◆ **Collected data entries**

⟨

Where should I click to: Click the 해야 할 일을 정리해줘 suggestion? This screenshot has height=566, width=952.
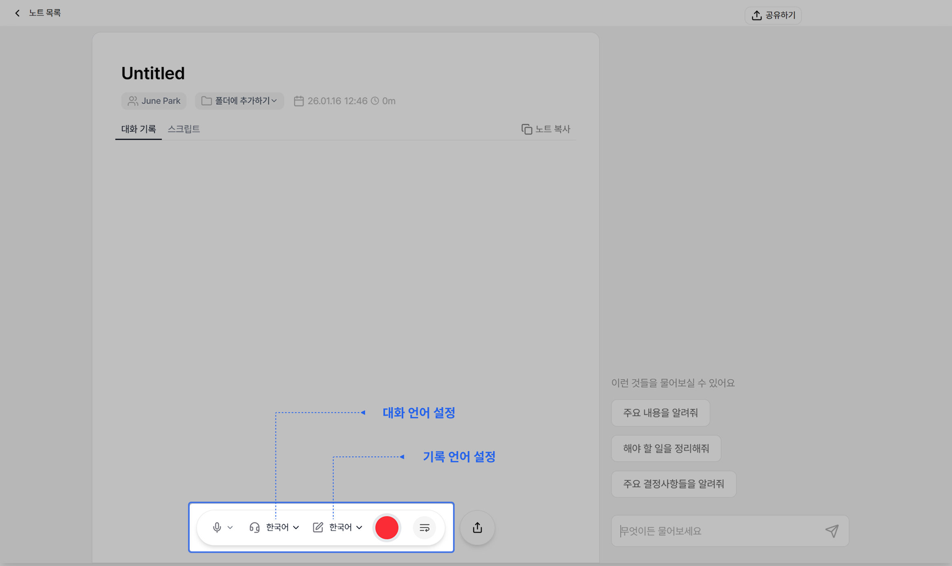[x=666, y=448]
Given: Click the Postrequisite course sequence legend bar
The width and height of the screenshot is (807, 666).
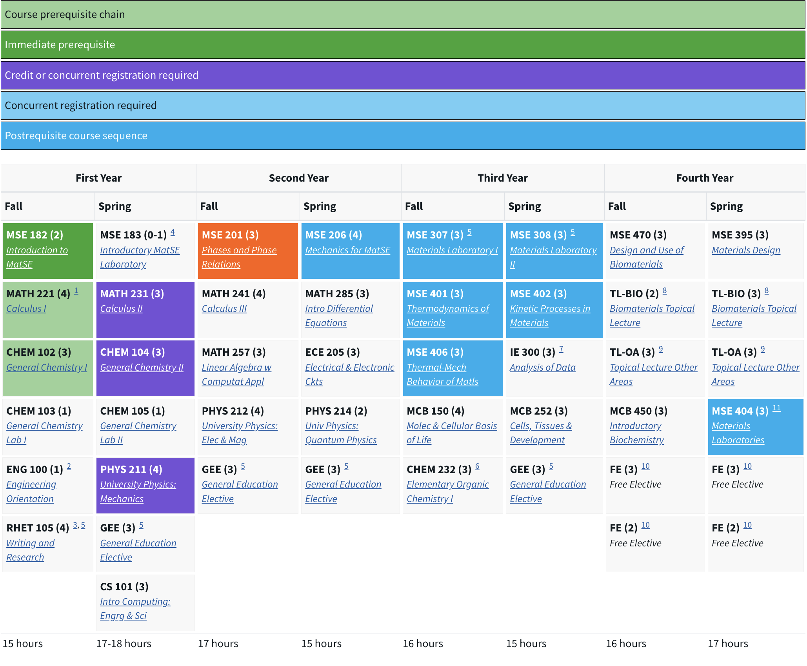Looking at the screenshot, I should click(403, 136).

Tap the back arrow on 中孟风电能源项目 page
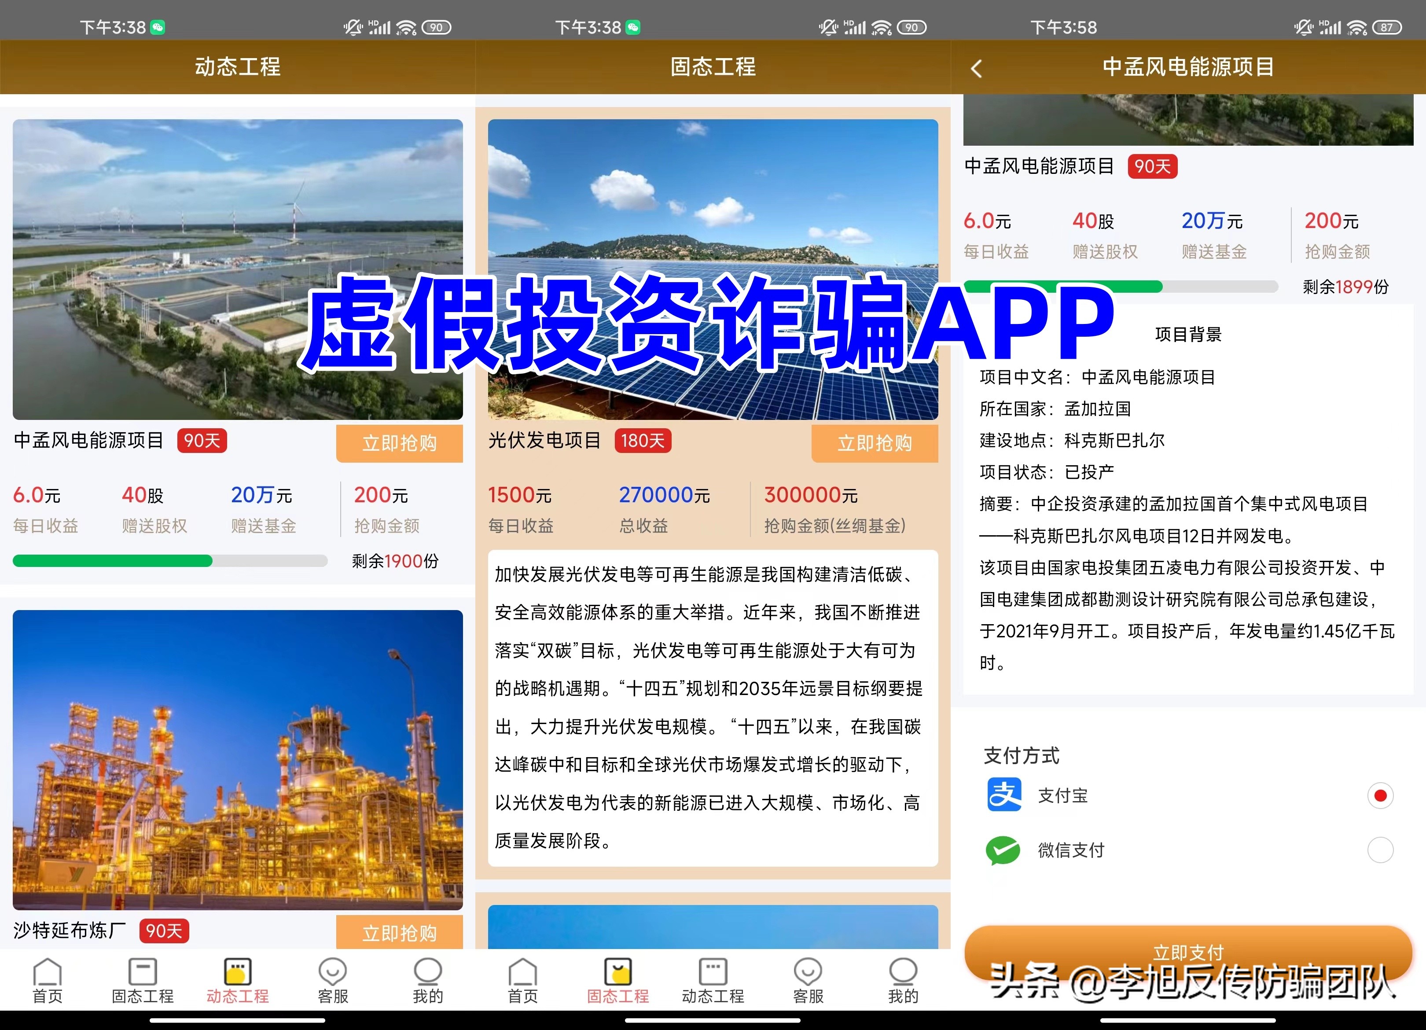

⟩

◆ **WHAT NEEDS TO BE DONE**
Repeat the records above exactly. Pictures do not belong in the copy.

◆ **EXERCISE ANSWER**
Where should I click to: Click the 해야 할 일을 정리해줘 suggestion? This screenshot has height=566, width=952.
[x=666, y=448]
Given: Click the Postrequisite course sequence legend bar
The width and height of the screenshot is (807, 666).
Looking at the screenshot, I should click(403, 136).

Tap the back arrow on 中孟风电能源项目 page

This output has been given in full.